Não por outra razão, desde os estabelecimentos das
primeiras civilizações, há milênios, a preocupação primeira com a criação de
cidades que espelhasse a dinâmica da vida e seus mistérios, levou os
construtores a criarem, simultaneamente, praças com monumentos, jardins,
portais, arcos e monólitos colossais, tudo para embelezar e dar vida ao
ambiente, numa demonstração de que, naquele lugar, havia vida e cultura
assentadas. É esse o sentido primeiro e que até hoje é seguido em todo o mundo.
Quiseram os idealizadores da capital do país, dotar
Brasília dos mais belos, amplos e modernos espaços dedicados à celebração das
artes. A corrente modernista, que nos anos 1950 e 1960, guiou os traços urbanos
da nova capital, tinha em seu propósito básico o conceito de conjugar arte e
arquitetura, dando a uma e a outra não apenas a oportunidade de diálogo entre o
concreto e o abstrato, mas atingir, com essa proposta, a possibilidade real de
demonstrar a capacidade de um povo de erguer uma cidade viva a espelhar a força
criativa de sua gente, e que nada ficava devendo em qualidade a outras obras
primas mundo afora.
A importância dessa união entre arte e arquitetura
é que permitiu elevar a capital ao patamar de patrimônio cultural da
humanidade. Foi com esse pensamento que os idealizadores de Brasília
conceberam, logo nos primeiros projetos, os principais monumentos devotados,
exclusivamente, à contemplação cultural e artística. Foi assim que, antes mesmo
de se pensar em prédios para escritórios, foi projetado o Teatro Nacional, com
várias salas para exibição do que o Brasil sempre produziu de melhor na música,
no teatro, além de museus como o de Arte Moderna, dedicado à pintura, à
escultura e às produções do universo das artes plásticas.

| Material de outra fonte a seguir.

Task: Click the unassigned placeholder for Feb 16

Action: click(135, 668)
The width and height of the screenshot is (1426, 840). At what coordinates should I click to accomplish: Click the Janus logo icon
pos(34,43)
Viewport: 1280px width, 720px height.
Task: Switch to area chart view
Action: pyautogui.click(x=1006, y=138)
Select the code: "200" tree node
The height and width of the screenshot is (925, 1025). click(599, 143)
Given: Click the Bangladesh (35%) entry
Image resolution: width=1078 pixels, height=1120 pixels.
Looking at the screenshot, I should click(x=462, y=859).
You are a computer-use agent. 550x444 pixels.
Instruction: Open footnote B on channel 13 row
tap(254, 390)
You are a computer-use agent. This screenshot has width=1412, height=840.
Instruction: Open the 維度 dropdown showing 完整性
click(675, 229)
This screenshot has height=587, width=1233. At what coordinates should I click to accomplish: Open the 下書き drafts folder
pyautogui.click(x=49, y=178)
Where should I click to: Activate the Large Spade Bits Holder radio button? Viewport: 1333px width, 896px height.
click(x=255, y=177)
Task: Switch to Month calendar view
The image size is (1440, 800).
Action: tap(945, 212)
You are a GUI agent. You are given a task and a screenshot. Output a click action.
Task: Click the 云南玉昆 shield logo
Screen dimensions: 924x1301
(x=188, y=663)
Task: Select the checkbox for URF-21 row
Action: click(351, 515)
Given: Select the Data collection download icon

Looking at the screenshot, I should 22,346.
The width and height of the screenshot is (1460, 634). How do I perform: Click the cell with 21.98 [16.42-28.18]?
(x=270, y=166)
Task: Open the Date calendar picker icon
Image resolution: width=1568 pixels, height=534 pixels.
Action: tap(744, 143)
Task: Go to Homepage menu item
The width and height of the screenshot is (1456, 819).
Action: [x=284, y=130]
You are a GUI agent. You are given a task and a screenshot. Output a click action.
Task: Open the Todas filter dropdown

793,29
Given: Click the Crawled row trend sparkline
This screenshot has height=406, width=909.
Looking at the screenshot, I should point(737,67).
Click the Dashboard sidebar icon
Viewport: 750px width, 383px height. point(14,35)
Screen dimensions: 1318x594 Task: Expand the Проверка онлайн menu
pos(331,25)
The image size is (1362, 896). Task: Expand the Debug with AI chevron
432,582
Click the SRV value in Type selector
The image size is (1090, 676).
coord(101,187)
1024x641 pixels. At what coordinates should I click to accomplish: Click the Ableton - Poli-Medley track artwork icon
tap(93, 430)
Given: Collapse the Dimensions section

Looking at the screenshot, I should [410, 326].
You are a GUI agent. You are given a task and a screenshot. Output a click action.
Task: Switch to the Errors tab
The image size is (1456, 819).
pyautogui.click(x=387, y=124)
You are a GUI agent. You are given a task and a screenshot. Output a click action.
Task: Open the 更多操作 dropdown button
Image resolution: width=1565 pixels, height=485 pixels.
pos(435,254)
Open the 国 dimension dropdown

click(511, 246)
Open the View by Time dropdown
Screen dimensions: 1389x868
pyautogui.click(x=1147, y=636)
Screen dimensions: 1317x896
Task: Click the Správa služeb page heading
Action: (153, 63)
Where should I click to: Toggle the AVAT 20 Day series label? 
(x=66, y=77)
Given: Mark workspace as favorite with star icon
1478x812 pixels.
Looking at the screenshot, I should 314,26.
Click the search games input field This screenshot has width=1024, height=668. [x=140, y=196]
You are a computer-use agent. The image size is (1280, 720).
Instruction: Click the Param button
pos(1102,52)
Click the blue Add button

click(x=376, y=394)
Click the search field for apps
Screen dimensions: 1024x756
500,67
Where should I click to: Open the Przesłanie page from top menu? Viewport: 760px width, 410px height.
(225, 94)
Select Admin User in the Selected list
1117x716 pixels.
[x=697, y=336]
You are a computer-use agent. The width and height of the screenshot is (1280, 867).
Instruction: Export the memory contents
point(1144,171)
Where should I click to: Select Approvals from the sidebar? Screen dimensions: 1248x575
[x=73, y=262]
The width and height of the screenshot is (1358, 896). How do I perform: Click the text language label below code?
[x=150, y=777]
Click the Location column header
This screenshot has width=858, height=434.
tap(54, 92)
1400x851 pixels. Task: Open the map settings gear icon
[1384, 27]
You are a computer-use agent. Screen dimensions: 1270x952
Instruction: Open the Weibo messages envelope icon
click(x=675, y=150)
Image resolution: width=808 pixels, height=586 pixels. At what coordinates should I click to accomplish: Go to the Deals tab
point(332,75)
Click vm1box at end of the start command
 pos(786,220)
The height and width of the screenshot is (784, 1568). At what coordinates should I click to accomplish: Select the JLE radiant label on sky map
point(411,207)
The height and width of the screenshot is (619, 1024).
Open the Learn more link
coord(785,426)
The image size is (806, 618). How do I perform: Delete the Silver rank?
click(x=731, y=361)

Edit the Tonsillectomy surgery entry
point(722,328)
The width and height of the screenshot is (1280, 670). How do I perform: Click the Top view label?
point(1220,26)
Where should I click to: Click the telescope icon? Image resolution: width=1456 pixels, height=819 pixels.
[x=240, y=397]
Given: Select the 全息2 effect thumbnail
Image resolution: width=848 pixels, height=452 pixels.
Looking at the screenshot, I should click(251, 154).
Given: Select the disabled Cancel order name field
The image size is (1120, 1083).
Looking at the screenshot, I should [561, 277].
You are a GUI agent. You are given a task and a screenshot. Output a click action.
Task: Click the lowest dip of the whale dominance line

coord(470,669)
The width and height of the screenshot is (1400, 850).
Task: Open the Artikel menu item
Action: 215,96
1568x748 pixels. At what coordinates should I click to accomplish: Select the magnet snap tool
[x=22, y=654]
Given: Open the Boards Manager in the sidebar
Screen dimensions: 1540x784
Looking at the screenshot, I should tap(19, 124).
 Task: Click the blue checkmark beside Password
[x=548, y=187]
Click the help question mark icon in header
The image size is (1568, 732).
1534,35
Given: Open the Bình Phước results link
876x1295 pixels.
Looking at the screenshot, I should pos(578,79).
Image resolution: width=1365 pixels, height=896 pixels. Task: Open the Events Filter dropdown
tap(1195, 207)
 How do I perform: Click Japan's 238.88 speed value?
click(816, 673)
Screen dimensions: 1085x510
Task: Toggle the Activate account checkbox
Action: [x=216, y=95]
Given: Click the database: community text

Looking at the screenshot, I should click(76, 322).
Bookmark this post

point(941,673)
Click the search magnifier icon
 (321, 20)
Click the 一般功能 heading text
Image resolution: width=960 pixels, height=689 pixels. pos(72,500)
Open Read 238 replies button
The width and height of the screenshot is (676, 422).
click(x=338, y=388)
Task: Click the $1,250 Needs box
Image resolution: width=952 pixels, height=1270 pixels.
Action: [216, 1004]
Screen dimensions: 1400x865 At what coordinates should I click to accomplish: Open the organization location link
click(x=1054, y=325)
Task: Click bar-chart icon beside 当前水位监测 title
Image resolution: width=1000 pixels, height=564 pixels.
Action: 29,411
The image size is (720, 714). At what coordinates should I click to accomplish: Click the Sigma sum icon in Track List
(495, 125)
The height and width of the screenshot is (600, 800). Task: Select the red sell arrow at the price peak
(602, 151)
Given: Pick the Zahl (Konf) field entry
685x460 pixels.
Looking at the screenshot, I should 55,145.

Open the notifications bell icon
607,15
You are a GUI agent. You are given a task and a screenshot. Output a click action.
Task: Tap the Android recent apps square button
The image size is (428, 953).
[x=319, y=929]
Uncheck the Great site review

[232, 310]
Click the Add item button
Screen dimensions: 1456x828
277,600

Logo em seguida, surgiram por toda a cidade espaços
e salões dedicados à celebração das artes, como o Espaço Funarte, o Espaço 508,
galerias Oscar Seraphico, entre algumas outras famosas, que traziam o que de
melhor era produzido no Brasil e no mundo para exibir ao público da cidade.
Houve um tempo, lá pelos anos 1970, que Brasília se orgulhava de ter mais de 30
galerias de arte.
Também os espaços culturais, onde se assistiam a
apresentações alternativas de teatros e musicais, invadiram a cidade com a
luminosidade das artes. A Escola de Música, com seu teatro amplo, enchia a
cidade de sons. Outros lugares, como a Concha Acústica, as galerias do Banco do
Brasil e da Caixa Econômica, ajudavam a capital a permanecer acesa durante as
madrugadas.
Houve um tempo, acredite se quiser, que Brasília
pulsava dia e noite. Os concertos e apresentações se seguiam nos amplos espaços
verdes, como é o caso do Concerto Cabeças, a revelar o que Brasília tinha de
melhor e de mais promissor no campo da música e da poesia. Por toda parte e, ao
longo de toda a semana, os espetáculos e mostras aconteciam.
Na UnB, seu auditório de música, era agenda frequente para alunos e ouvintes. Espaços, como os da Casa Thomas Jefferson e da Aliança Francesa, traziam músicos e artistas de seus países, atraindo sempre grande público. Infelizmente, todo esse fervilhar foi sendo reduzido por uma conjunção de fatores, que aliou gestores públicos, infensos à cultura, falta de incentivos diversos, crescimento desordenado da cidade, com o surgimento da violência urbana, além de outras causas mais sérias trazidas por uma pandemia mortal sem prazo para acabar e governos federal e distrital, que parecem ter na cultura um inimigo a ser derrotado. Tempos tristes esses em que a cidade, que antes pulsava em nossas mãos, hoje se apresenta como uma dama morta.